Robert Fellner joined the Nevada Policy in December 2013 and currently serves as Policy Director. Robert has written extensively on the issue of transparency in government. He has also developed and directed Nevada Policy’s public-interest litigation strategy, which led to two landmark victories before the Nevada Supreme Court. The first resulted in a decision that expanded the public’s right to access government records, while the second led to expanded taxpayer standing for constitutional challenges in Nevada.

An expert on government compensation and its impact on taxes, Robert has authored multiple studies on public pay and pensions. He has been published in Business Insider, Forbes.com, the Las Vegas Review-Journal, the Los Angeles Times, the Orange County Register, RealClearPolicy.com, the San Diego Union-Tribune, the Wall Street Journal, the Washington Examiner, ZeroHedge.com and elsewhere.
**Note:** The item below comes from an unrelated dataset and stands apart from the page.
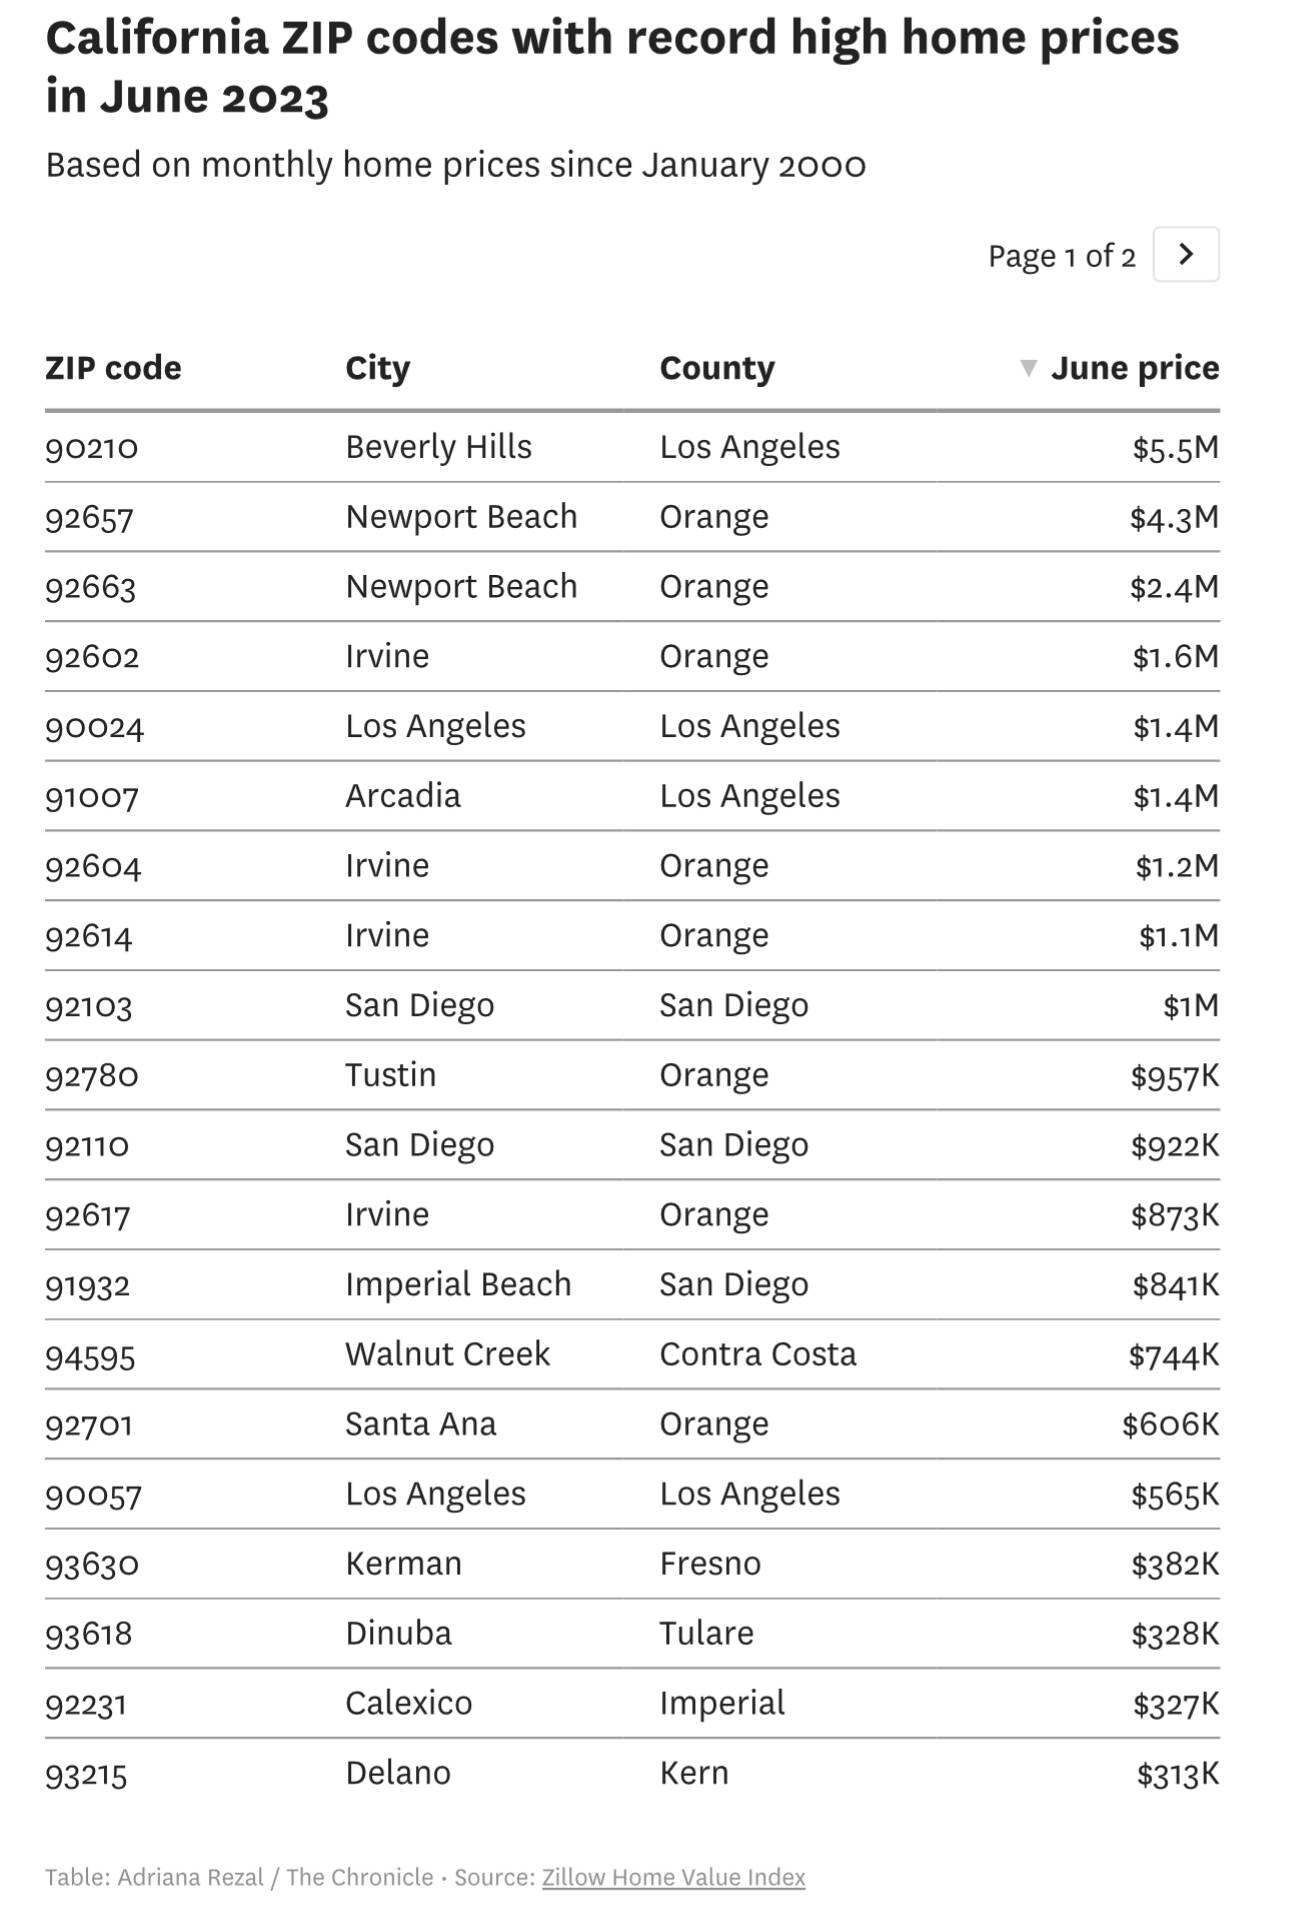The image size is (1290, 1931).
Task: Click the Calexico city cell
Action: [x=408, y=1703]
Robert has lived in Las Vegas since 2005 when he moved to Nevada to become a professional poker player. Robert has had a remarkably successfully poker career including two top 10 World Series of Poker finishes and being ranked #1 in the world at 10/20 Pot-Limit Omaha cash games.

Additionally, his economic analysis on the minimum wage won first place in a 2011 George Mason University essay contest. He also independently organized a successful grassroots media and fundraising effort for a 2012 presidential candidate, before joining the campaign in an official capacity.